Using your nondominant hand can help you avoid developing a repetitive strain injury (RSI).

Also called repetitive stress injuries, RSI is a general term, referring to different musculoskeletal and nervous system disorders. The major causes for an RSI are repetitive movements and overuse of an isolated muscle group, and work demands can make it challenging to prevent an RSI from developing.

Look at where your devices are on your desk, like your mouse, phone, writing pad and pen, and number pad (if you have one). Are these placed in a way that encourages only your dominant hand to use them?

Having your work tools arranged in this way, relying on your dominant hand for every task, can lead to RSIs. For office workers, wrists and hands were at the top of the list for discomfort and injury—and typically, it is a worker’s dominant hand that suffers the consequences.

One needs to be aware if any slight discomfort begins so they can be proactive in preventing it from worsening. Using your nondominant hand for more tasks will help, like when working at your desk.

Try mousing with your nondominant hand. Most standard mice can be used for either hand, but there are also hand-specific mouse options available. You may need to change the computer mouse settings so that your pointer finger is used for the primary button. Start slow and work longer each time until it becomes comfortable.

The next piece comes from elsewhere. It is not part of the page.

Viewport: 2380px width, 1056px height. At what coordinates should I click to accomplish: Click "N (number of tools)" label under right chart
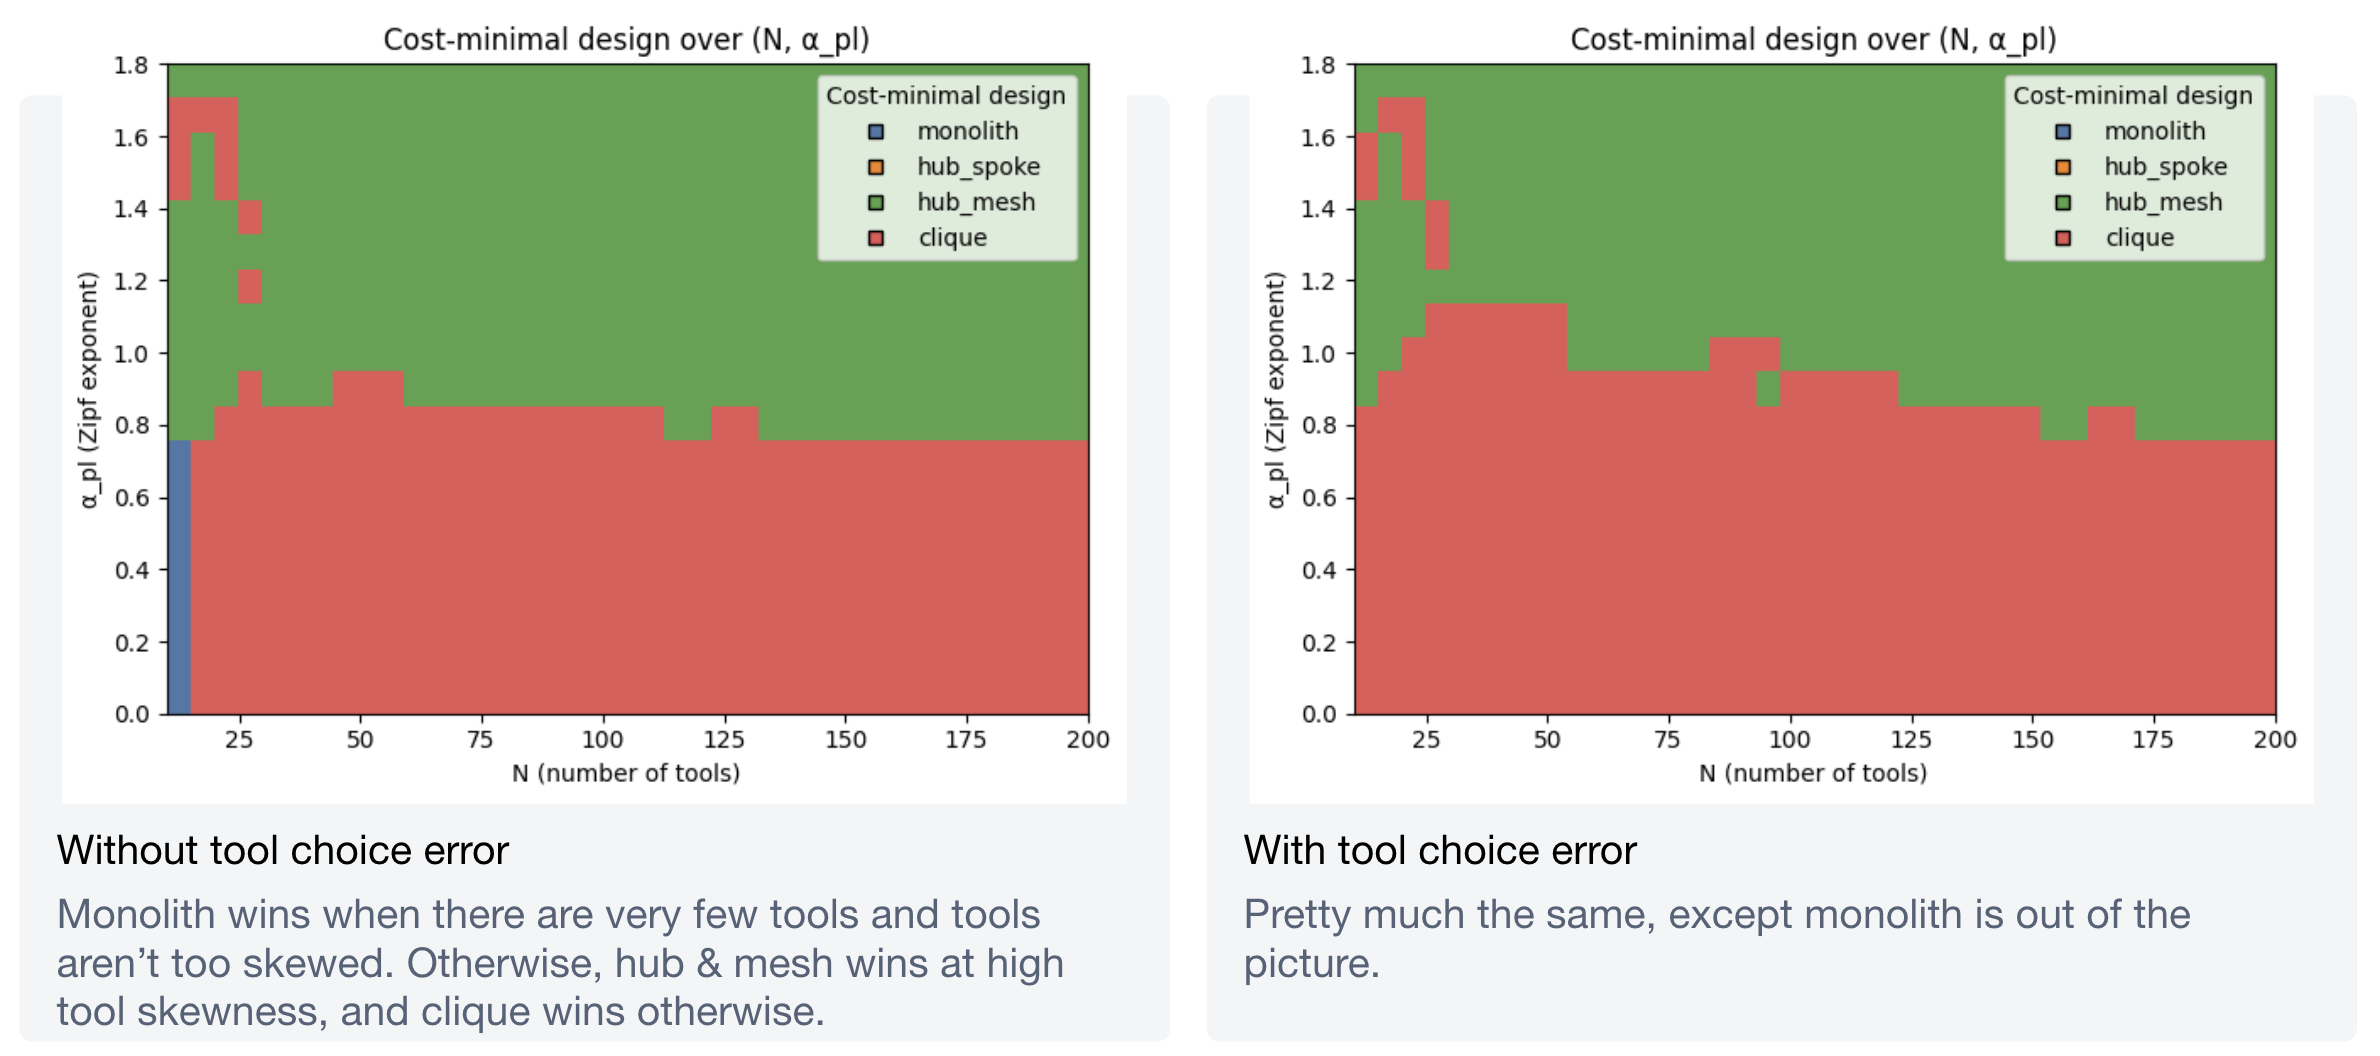point(1813,773)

Switch off hands throughout the day, if needed.

Here are some tips to train your nondominant hand:

  • If your job requires number pad usage, purchase a keyboard without one and a separate number pad so it can be moved around the desk for use with the nondominant hand, when needed.
  • Place your phone on the side of your desk for your nondominant hand, and answer the phone with that hand.
  • And if you’re feeling brave, practice writing with your nondominant hand.

Overworking the dominant hand doesn’t just happen at your desk—RSIs can develop from other activities like cooking, cleaning, doing outside chores, and many other things.

Be aware and be proactive of the strain you may be putting on your dominant hand, and give your other hand a chance.